## What the task asks
Write the records out exactly as they read, but not the pictures.

==================================================

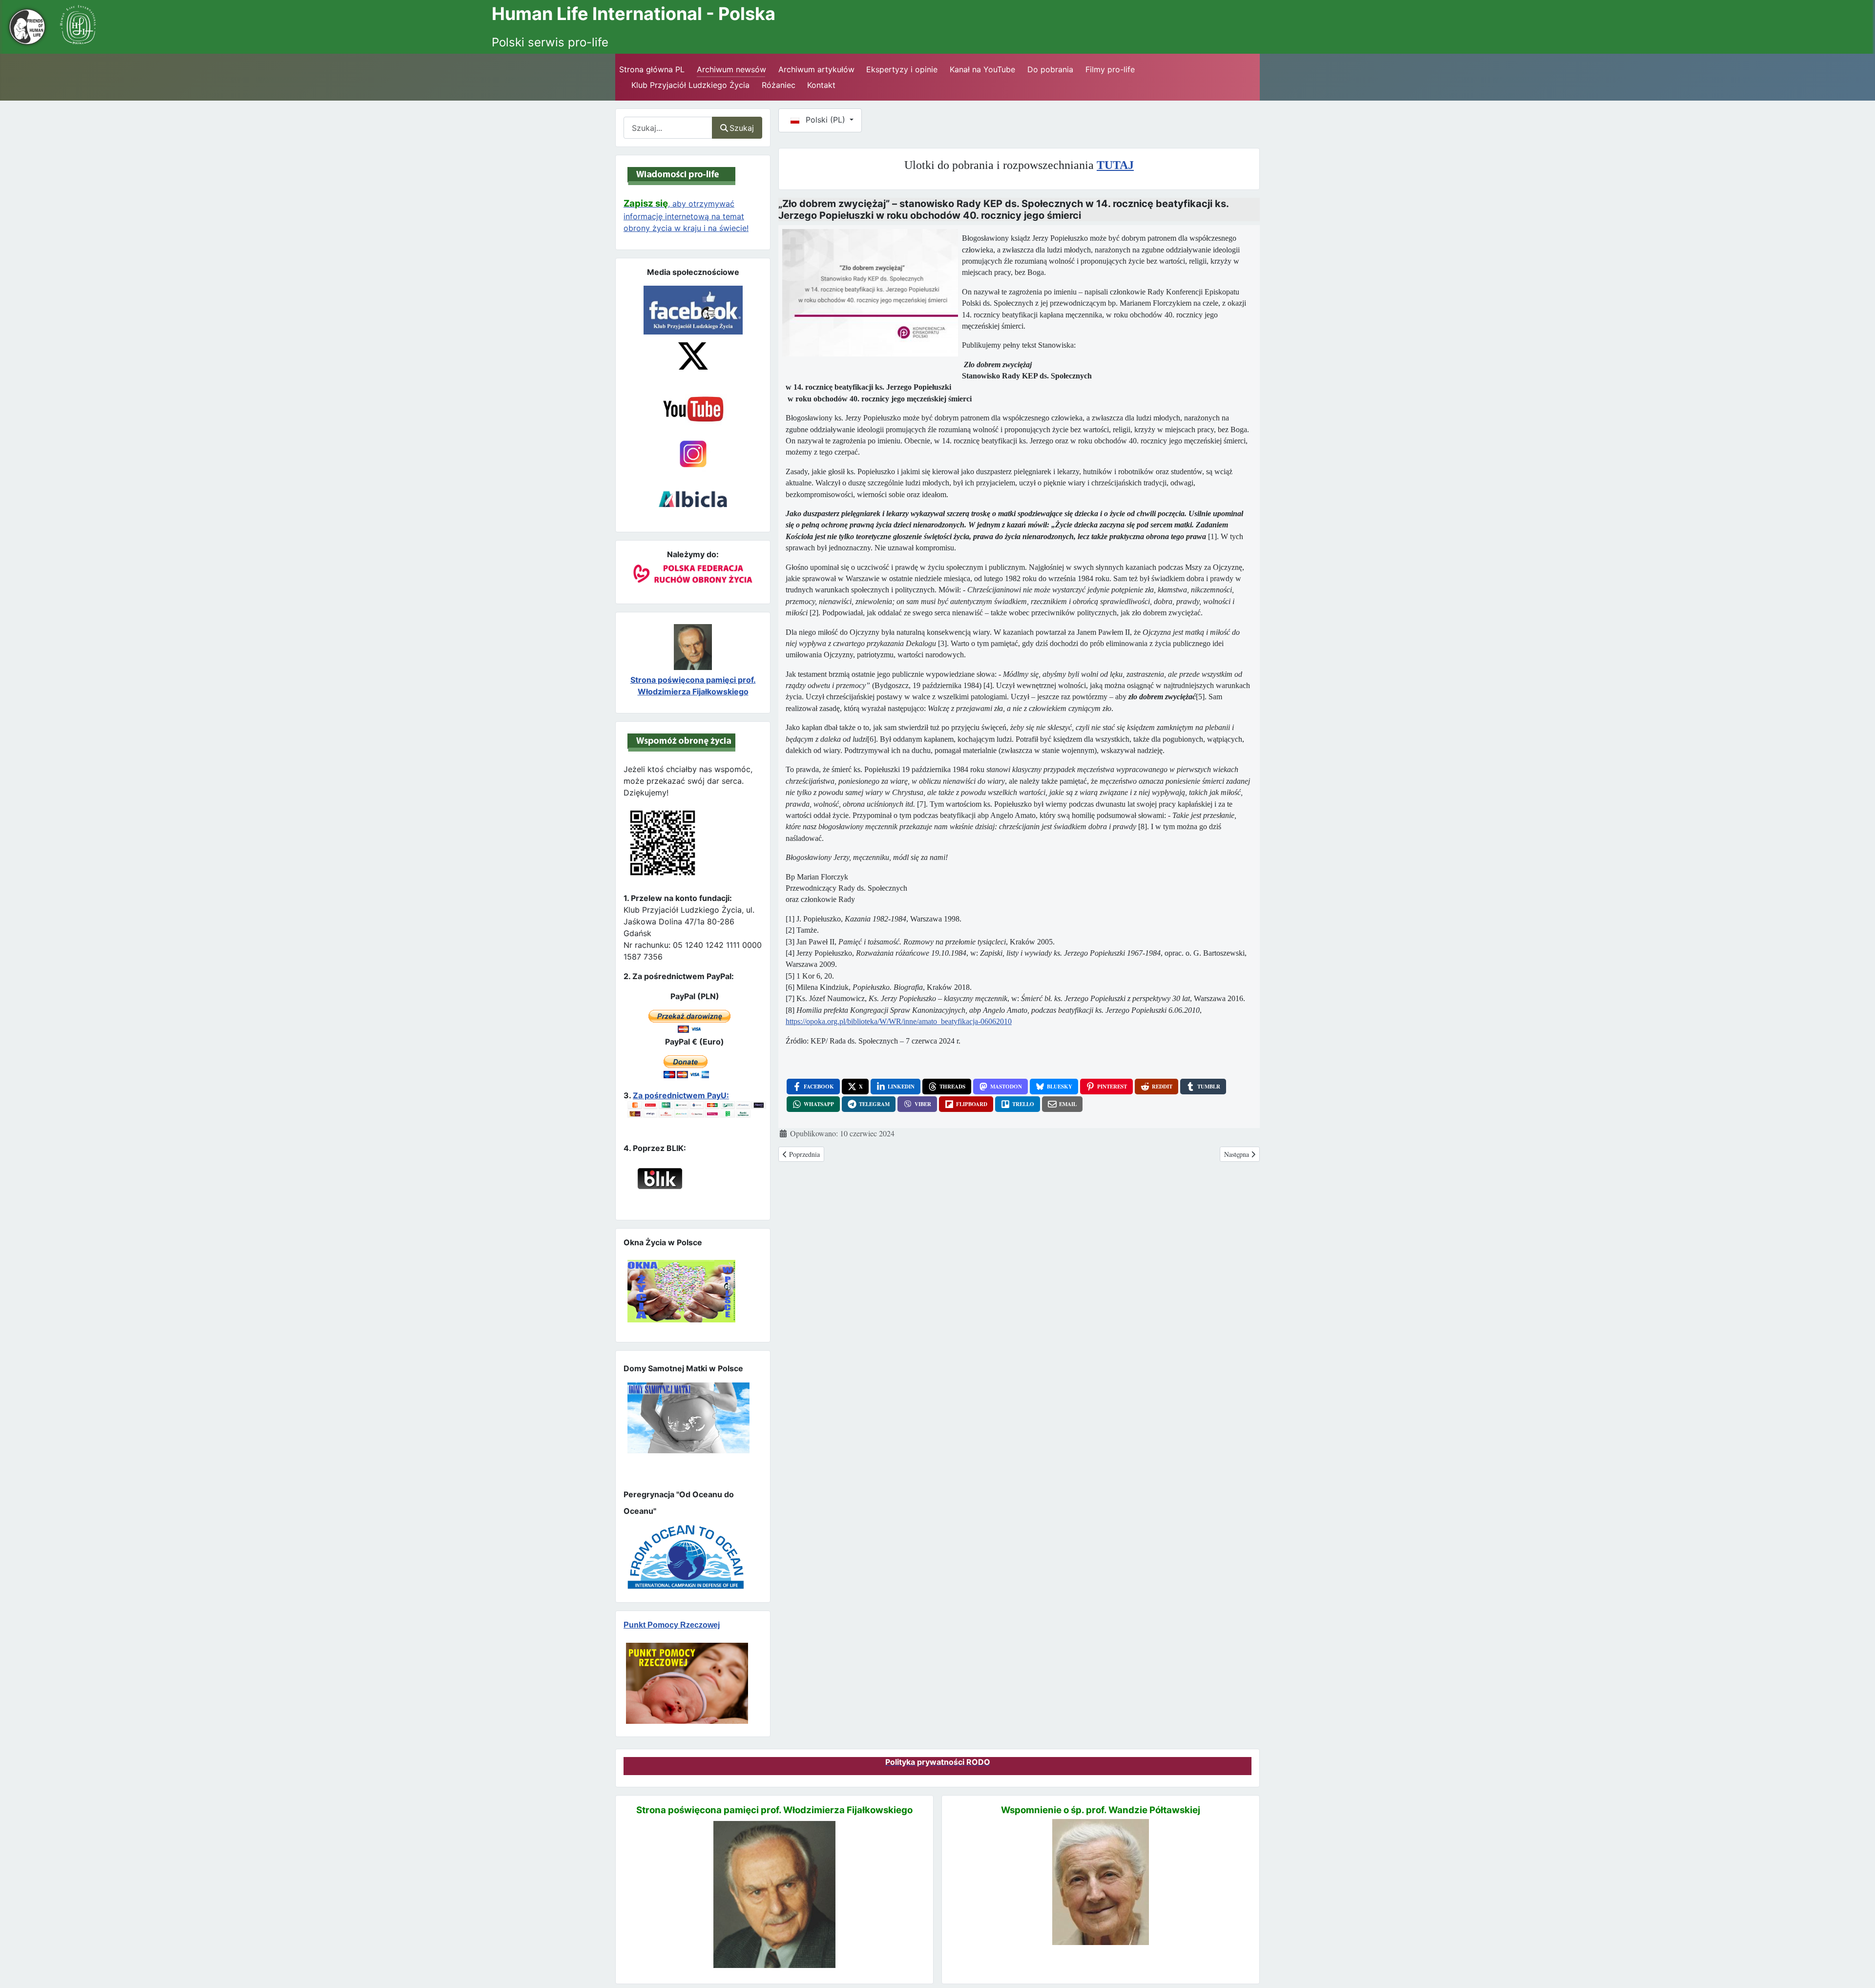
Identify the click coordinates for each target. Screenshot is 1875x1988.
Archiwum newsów (731, 69)
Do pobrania (1050, 69)
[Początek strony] (1856, 1963)
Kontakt (821, 85)
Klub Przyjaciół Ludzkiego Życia (690, 85)
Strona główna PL (652, 69)
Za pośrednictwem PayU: (681, 1095)
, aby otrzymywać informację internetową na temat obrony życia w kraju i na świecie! (686, 216)
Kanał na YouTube (982, 69)
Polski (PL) (825, 120)
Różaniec (778, 85)
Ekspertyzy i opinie (902, 69)
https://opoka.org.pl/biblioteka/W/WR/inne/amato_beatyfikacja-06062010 (899, 1021)
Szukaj (741, 128)
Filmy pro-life (1110, 69)
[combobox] (668, 128)
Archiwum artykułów (816, 69)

==================================================

## Answer below
Identify the click coordinates for each target. Screenshot is 1875x1988.
Archiwum newsów (731, 69)
Do pobrania (1050, 69)
[Początek strony] (1856, 1963)
Kontakt (821, 85)
Klub Przyjaciół Ludzkiego Życia (690, 85)
Strona główna PL (652, 69)
Za pośrednictwem PayU: (681, 1095)
, aby otrzymywać informację internetową na temat obrony życia w kraju i na świecie! (686, 216)
Kanał na YouTube (982, 69)
Polski (PL) (825, 120)
Różaniec (778, 85)
Ekspertyzy i opinie (902, 69)
https://opoka.org.pl/biblioteka/W/WR/inne/amato_beatyfikacja-06062010 (899, 1021)
Szukaj (741, 128)
Filmy pro-life (1110, 69)
[combobox] (668, 128)
Archiwum artykułów (816, 69)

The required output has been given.